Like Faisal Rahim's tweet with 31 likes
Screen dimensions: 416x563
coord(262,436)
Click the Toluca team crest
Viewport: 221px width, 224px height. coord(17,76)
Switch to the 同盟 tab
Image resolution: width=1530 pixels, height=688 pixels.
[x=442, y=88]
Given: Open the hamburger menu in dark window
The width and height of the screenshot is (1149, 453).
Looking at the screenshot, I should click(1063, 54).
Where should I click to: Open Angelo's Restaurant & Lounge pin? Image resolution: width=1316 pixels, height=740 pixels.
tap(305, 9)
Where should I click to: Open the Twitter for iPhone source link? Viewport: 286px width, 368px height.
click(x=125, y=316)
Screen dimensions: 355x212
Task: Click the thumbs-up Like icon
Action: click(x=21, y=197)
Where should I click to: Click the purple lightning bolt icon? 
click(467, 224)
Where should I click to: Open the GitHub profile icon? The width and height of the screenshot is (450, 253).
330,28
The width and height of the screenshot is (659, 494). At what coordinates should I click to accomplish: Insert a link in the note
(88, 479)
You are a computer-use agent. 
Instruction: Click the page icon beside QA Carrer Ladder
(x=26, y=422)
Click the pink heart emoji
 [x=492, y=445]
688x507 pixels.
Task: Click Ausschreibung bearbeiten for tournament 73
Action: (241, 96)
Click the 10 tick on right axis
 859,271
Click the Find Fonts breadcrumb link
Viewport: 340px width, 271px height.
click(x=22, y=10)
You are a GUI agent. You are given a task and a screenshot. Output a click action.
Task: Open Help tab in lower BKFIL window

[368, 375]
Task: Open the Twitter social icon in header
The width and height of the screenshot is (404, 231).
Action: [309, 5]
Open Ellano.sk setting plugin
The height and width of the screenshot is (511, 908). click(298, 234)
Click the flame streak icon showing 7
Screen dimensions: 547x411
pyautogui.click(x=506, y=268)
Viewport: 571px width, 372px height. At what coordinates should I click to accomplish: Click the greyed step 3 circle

== == ==

[Description of the task] Wherever the word "agent" turns up in the records above, copy the line that holds it.

[Task response]
You are a computer-use agent. 
You are a GUI agent. You are given a task and a screenshot. Output a click action.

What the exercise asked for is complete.